Fragment do lektury →
Hiszpania: kryzys gospodarczy i pomoc potrzebującym
Choć Hiszpania pogrąża się w coraz większym kryzysie ekonomicznym, jej mieszkańcy
każdego roku przeznaczają nawet do 8 mln euro na cele charytatywne. Jak powiedział
dyrektor katolickiego stowarzyszenia Pomoc Kościołowi w Potrzebie, „niemal codziennie
jesteśmy świadkami wdowiego grosza, o którym mówi Ewangelia”.
Javier Menéndez
podkreśla hojność hiszpańskich dobroczyńców, którzy pomimo głębokiego kryzysu, jaki
dotyka kraj, nadal starają się pomagać chrześcijanom w potrzebie, głównie w krajach
misyjnych. „Są osoby, które przekazują część swojej renty. Inni dają dwa lub trzy
euro, ponieważ w tej chwili mogą jedynie tyle. Jeszcze inni mówią nam: «Kiedy znajdę
pracę, to pierwszą wypłatę przekażę Kościołowi w Potrzebie», i rzeczywiście tak robią.

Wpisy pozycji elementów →
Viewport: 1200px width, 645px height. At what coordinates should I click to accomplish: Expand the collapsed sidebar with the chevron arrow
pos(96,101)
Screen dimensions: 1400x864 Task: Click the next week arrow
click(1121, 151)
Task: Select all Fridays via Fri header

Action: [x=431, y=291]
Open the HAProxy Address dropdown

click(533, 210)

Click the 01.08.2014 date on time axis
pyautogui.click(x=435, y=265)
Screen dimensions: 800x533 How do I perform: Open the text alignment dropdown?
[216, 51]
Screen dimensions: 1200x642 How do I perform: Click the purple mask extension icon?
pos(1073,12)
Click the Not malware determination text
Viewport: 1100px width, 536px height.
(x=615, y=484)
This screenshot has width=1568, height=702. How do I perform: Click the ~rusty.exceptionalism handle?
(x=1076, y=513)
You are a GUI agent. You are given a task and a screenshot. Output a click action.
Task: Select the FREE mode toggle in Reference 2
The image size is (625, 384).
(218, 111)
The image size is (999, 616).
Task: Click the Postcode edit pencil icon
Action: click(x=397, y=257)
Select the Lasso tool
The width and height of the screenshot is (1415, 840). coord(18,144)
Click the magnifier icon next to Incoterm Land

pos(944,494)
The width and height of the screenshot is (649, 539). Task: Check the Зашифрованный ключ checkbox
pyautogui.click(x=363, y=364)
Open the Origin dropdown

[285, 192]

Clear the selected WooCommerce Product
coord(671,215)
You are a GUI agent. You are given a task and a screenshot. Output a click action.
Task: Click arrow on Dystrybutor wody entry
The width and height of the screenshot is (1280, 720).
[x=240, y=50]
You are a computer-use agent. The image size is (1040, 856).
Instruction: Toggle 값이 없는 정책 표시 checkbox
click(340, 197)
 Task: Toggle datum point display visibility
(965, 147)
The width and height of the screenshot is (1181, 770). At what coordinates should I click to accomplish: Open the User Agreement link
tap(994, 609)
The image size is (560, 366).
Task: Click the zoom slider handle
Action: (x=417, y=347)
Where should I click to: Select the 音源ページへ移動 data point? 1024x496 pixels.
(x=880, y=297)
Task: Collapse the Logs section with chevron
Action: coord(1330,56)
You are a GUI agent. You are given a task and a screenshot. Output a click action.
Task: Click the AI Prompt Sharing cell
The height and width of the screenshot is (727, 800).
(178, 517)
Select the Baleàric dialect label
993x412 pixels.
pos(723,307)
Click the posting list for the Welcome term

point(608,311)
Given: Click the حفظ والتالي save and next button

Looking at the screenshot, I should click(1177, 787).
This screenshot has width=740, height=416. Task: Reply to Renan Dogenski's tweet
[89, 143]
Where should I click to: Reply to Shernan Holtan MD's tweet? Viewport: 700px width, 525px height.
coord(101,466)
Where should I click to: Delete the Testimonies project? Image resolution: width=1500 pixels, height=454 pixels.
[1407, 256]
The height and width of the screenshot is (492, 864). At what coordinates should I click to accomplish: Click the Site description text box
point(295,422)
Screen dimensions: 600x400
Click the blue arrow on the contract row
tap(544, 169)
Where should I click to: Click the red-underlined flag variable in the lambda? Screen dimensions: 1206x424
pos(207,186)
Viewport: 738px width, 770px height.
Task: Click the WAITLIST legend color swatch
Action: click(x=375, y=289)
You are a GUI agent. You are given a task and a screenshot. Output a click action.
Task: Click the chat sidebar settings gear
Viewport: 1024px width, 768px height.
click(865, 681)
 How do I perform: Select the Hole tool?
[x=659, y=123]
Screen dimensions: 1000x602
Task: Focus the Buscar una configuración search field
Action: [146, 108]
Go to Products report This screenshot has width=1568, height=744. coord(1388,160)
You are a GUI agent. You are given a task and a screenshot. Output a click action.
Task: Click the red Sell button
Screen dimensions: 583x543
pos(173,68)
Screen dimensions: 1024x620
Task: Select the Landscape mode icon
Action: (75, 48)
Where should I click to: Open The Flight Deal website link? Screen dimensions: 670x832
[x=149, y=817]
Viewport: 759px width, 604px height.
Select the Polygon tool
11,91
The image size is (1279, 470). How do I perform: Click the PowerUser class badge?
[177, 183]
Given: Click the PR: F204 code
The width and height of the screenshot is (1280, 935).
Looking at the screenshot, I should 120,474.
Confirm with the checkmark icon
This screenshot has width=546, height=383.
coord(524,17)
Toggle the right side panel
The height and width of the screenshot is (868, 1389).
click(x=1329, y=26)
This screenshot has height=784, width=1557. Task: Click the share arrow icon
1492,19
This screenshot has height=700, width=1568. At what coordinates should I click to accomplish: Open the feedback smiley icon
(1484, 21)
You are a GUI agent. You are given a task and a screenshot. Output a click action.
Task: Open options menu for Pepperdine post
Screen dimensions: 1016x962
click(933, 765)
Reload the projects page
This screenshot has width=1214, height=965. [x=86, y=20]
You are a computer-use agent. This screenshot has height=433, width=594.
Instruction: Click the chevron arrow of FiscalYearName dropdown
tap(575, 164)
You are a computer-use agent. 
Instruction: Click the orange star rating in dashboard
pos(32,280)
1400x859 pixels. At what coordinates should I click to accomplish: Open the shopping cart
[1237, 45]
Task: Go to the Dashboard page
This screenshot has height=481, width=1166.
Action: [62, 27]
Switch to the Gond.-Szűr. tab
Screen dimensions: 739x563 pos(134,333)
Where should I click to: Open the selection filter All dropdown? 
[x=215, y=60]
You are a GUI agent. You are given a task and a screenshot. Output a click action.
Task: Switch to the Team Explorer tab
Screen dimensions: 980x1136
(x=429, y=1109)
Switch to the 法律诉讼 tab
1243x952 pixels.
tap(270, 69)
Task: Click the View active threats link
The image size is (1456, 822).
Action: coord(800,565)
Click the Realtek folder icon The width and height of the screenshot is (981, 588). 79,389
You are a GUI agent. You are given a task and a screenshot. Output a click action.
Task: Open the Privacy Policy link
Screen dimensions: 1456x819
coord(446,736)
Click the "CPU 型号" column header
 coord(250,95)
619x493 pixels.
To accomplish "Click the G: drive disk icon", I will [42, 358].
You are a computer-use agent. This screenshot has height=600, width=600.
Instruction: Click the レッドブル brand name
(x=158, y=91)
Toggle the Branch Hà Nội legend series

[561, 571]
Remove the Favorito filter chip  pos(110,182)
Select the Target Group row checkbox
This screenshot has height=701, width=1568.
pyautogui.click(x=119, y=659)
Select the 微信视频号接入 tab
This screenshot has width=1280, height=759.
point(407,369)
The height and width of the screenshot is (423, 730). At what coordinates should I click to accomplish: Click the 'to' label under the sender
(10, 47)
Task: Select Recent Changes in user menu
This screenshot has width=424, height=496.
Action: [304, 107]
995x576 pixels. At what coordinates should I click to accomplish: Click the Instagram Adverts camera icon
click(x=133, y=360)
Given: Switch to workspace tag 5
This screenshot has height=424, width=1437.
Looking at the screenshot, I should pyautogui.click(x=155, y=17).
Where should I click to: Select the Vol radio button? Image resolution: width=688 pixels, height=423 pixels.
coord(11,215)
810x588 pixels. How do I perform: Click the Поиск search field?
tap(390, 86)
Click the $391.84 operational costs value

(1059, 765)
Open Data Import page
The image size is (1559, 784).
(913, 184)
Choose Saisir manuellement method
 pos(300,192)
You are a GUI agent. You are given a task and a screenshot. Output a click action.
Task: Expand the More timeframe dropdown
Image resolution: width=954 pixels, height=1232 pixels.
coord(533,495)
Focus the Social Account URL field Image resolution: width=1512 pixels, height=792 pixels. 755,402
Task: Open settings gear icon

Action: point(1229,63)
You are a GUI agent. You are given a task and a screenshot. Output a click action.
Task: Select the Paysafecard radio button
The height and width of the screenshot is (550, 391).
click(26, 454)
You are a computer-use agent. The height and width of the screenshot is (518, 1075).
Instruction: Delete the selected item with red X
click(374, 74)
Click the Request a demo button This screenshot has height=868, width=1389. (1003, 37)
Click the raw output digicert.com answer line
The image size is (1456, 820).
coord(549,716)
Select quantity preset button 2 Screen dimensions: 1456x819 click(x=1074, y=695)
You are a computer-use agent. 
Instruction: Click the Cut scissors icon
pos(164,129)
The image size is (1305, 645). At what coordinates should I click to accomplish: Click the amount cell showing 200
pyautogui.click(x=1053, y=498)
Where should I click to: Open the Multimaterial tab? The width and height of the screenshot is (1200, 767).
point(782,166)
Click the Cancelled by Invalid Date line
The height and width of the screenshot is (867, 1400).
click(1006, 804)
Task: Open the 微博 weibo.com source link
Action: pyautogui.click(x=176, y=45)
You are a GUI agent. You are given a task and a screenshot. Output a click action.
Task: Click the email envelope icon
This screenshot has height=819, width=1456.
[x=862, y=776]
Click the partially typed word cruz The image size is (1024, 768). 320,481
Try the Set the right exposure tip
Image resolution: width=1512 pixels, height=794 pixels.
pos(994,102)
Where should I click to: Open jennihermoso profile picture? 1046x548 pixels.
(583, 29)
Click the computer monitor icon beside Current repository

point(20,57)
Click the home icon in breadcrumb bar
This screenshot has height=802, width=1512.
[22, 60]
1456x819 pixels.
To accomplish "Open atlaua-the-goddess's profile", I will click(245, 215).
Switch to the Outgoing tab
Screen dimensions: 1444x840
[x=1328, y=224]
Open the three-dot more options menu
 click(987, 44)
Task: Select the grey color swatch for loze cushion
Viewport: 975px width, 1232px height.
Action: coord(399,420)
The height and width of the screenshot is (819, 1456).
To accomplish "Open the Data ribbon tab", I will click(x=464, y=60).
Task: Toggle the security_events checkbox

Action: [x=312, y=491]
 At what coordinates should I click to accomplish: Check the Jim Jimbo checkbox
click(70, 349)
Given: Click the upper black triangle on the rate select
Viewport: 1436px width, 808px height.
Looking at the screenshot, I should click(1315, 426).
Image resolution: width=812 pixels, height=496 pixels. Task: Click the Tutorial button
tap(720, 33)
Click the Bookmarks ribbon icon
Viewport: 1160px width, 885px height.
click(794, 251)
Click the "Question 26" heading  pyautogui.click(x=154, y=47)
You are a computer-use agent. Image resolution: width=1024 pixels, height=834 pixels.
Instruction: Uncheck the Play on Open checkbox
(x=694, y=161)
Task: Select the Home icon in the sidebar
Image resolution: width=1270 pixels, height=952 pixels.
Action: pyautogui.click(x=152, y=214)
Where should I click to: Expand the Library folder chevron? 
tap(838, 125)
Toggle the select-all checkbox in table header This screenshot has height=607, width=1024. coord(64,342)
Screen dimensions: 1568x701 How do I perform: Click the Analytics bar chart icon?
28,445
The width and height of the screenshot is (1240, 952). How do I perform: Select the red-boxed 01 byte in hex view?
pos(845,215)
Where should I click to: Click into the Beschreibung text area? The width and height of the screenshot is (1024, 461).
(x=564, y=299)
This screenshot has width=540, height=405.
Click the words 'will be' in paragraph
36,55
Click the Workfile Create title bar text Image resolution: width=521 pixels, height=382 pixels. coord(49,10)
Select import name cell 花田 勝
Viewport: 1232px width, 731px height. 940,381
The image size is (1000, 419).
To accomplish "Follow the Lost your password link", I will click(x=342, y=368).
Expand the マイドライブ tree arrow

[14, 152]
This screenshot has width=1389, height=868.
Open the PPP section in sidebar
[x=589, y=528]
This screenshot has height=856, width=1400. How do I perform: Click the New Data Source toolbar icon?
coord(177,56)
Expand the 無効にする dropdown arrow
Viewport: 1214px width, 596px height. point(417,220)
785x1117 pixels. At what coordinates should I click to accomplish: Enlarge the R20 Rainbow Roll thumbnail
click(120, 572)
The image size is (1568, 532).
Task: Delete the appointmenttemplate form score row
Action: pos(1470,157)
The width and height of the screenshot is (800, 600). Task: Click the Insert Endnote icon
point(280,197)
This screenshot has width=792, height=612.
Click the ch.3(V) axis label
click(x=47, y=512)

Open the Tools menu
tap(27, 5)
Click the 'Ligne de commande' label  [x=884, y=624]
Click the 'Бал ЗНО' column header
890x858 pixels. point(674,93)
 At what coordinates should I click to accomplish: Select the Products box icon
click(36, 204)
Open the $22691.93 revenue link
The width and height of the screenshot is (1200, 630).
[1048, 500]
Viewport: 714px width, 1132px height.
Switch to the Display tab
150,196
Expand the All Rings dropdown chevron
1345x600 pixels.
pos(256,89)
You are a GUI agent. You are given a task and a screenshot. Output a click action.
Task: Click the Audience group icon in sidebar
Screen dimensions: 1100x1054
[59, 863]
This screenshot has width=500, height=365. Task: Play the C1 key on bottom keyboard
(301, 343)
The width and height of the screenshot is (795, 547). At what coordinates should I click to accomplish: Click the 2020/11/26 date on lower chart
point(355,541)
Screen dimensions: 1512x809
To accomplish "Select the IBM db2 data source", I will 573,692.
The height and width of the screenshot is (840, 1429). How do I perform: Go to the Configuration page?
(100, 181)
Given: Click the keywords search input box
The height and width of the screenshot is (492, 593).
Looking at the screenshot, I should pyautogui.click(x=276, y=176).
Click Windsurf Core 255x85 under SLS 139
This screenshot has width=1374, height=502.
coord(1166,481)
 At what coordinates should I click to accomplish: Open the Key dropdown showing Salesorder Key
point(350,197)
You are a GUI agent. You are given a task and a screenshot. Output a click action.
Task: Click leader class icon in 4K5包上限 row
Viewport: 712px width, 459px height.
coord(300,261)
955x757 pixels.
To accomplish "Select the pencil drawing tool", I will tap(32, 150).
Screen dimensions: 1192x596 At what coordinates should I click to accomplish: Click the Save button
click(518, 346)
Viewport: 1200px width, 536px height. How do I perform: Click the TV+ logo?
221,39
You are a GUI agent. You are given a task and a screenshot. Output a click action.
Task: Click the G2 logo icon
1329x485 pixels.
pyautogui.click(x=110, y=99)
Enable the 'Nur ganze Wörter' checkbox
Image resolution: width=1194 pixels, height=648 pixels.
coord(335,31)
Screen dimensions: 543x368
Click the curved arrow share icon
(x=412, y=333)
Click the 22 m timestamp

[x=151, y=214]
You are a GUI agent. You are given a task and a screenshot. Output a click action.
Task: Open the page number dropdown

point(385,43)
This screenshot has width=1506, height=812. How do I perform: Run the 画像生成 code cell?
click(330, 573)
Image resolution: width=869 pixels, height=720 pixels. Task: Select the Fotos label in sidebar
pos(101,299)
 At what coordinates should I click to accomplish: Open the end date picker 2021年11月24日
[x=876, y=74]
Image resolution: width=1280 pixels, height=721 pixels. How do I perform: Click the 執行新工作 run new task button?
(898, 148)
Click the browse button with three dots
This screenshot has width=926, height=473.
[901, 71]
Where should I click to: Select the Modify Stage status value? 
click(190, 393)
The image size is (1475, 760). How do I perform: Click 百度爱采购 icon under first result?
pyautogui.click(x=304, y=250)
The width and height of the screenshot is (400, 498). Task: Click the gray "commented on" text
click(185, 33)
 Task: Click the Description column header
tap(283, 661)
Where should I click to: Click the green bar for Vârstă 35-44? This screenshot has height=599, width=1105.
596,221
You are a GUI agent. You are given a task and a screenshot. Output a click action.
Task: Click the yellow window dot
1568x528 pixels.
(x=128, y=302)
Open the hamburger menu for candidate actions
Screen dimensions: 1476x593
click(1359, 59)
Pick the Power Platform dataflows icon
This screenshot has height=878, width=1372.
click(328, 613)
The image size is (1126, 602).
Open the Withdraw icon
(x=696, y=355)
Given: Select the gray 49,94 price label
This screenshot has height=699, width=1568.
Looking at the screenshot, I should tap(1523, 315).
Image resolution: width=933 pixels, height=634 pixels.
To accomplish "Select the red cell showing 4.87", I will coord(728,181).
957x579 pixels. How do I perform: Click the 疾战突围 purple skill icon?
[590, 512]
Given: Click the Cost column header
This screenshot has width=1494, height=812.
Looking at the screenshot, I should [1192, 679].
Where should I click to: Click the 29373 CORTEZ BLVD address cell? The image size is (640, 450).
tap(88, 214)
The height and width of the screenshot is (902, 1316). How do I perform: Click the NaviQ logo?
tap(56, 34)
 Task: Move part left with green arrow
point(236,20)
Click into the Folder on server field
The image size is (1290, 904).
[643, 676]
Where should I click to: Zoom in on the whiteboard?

Zadania do wykonania →
**a)** Zamień w tekście o hojności Hiszpanów „renty” na „emerytury”. Przepisz wszystko od „Javier Menéndez” aż do „rzeczywiście tak robią.”.
**b)** Przepisz bez zmian wiersze listingu od tego, który zawiera „You are a computer-use agent. Image”, aż do tego, który zawiera „Action: pyautogui.click(x=152, y=214)”, łącznie z obydwoma.
Tekst i listing nie mają ze sobą nic wspólnego.

Oczekiwane wyniki →
**a)**
Javier Menéndez
podkreśla hojność hiszpańskich dobroczyńców, którzy pomimo głębokiego kryzysu, jaki
dotyka kraj, nadal starają się pomagać chrześcijanom w potrzebie, głównie w krajach
misyjnych. „Są osoby, które przekazują część swojej emerytury. Inni dają dwa lub trzy
euro, ponieważ w tej chwili mogą jedynie tyle. Jeszcze inni mówią nam: «Kiedy znajdę
pracę, to pierwszą wypłatę przekażę Kościołowi w Potrzebie», i rzeczywiście tak robią.

**b)**
You are a computer-use agent. Image resolution: width=1024 pixels, height=834 pixels.
Instruction: Uncheck the Play on Open checkbox
(x=694, y=161)
Task: Select the Home icon in the sidebar
Image resolution: width=1270 pixels, height=952 pixels.
Action: pyautogui.click(x=152, y=214)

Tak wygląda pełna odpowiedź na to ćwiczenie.